Construction Essentials – Thermal InsulationPosted: May 5, 2013
When asked what the purpose of insulation is, the chances are that the majority of us would answer ‘heat loss reduction’ or ‘used to keep heat in’ or something similar and rightly so. However, the word insulation is a broad term covering all different types of insulation used for very different purposes including fireproofing, soundproofing, impact cushioning and electrical insulation. Thermal insulation is without a doubt the most popular and widely used in buildings throughout the world to help the
interior achieve what’s known as Thermal Comfort by preventing the excessive loss of heat and to also prevent the gain of heat if the exterior is warmer than the interior. Thermal Comfort is when an individual like you or I, are comfortable with the interior environment of a building, meaning that we are not too hot and not too cold, it’s when we feel just right. This is not just dependent on thermal insulation, the state of mind that is Thermal Comfort also depends on other factors, mainly heating, ventilation and air conditioning or HVAC for short. An abbreviation used by engineers to ensure the comfort of individuals inside a building.

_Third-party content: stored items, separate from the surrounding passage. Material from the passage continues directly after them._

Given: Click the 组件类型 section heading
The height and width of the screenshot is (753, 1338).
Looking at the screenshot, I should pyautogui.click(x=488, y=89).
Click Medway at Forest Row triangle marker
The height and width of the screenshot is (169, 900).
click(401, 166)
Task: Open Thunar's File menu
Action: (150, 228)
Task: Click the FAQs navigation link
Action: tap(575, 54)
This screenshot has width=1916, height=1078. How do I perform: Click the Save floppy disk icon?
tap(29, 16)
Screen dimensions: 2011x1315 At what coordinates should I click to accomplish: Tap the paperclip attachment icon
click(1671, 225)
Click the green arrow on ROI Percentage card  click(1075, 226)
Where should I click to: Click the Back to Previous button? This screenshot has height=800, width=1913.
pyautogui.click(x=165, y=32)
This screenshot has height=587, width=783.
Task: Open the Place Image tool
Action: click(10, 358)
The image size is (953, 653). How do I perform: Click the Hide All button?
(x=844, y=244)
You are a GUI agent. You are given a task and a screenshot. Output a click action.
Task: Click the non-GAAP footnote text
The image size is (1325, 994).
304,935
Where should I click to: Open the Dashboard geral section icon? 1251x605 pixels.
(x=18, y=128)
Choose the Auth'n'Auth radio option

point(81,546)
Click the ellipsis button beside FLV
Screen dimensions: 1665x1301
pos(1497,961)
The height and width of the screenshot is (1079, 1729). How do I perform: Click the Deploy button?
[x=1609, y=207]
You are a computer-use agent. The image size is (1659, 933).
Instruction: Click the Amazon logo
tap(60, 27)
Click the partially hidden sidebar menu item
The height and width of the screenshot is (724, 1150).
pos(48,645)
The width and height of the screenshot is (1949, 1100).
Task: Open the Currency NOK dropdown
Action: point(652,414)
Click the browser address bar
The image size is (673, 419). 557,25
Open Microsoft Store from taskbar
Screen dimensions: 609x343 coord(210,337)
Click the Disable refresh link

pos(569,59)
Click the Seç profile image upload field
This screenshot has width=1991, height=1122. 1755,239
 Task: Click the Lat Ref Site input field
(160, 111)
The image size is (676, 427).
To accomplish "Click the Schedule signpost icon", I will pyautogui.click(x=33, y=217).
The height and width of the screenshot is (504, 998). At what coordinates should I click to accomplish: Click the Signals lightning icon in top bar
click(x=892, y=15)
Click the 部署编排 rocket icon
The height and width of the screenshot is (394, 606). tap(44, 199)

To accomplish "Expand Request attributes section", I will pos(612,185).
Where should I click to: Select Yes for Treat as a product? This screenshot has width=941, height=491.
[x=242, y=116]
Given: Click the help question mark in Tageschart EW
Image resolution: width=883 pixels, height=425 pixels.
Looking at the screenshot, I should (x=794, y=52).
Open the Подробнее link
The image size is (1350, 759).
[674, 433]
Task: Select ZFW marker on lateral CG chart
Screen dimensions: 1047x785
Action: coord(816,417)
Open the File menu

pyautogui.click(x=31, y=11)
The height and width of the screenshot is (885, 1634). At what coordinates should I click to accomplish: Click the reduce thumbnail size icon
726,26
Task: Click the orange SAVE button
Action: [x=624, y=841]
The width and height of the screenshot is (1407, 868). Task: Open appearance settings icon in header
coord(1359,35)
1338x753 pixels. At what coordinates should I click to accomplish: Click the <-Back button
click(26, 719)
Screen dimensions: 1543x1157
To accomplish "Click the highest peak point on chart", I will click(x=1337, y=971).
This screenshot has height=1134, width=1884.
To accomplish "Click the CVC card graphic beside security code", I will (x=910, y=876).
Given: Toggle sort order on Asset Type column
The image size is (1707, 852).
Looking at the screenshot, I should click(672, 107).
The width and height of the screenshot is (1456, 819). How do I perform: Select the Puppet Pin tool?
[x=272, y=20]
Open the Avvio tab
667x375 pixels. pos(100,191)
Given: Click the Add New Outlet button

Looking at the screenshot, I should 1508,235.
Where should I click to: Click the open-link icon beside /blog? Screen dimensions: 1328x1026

Thermal insulation plays a big part in this however; there are many types of thermal insulation made from a range of different materials that come in all shapes and sizes. These include Glass Wool (one of the most commonly used) Polystyrene, perlite, plant fibre, wood fibre, animal fibre and even simple materials like soil and concrete. These materials are designed specifically as thermal insulators and are not designed for the purpose of reducing sound pressure, however each of the materials will have some effect on sound due to the dead space being filled with an absorptive material. The use of plant fibre, wood fibre, perlite and other loose insulators are perfect for situations where the empty wall cavity cannot be fully accessed to allow installation of squares of glass fibre for example. Once a small point of accessed is found or created leading into the wall cavity, the loose insulation can then be blown in using specialised equipment. However, a high point of entry towards the top of the wall is recommended allowing the wall to ‘fill up without coming straight out of the hole you’re using – common sense plays a big part here. Once the wall has been filled, the access point can be closed and sealed. In cases where a building doesn’t have a wall cavity, exterior insulation can be used, giving the same effect without disturbing the interior of the building. Cladding or render are the two different types of exterior thermal insulation. Cladding comes in the form of timber panels or shingles, clay or stone tiles and panels made from aluminium. There is also a brick finish available should you not want to lose the traditional appearance of your red brick building. Render can be a little less expensive than cladding, however it’s not the most aesthetically pleasing substance to look at when it’s dried but that’s nothing a few coats of colourful paint can’t handle. It resembles interior plastering, as a cement like substance is smoothed over a wire or fibre mesh attached to the buildings exterior. Once dry it may make the building look like a smooth concrete structure, so it’s definitely recommended that you have a nice light coloured paint to apply as soon as it’s dry.
No matter what your thermal insulation needs are, it’s always recommended to get the advice of an energy saving professional when deciding what type would be best for your project.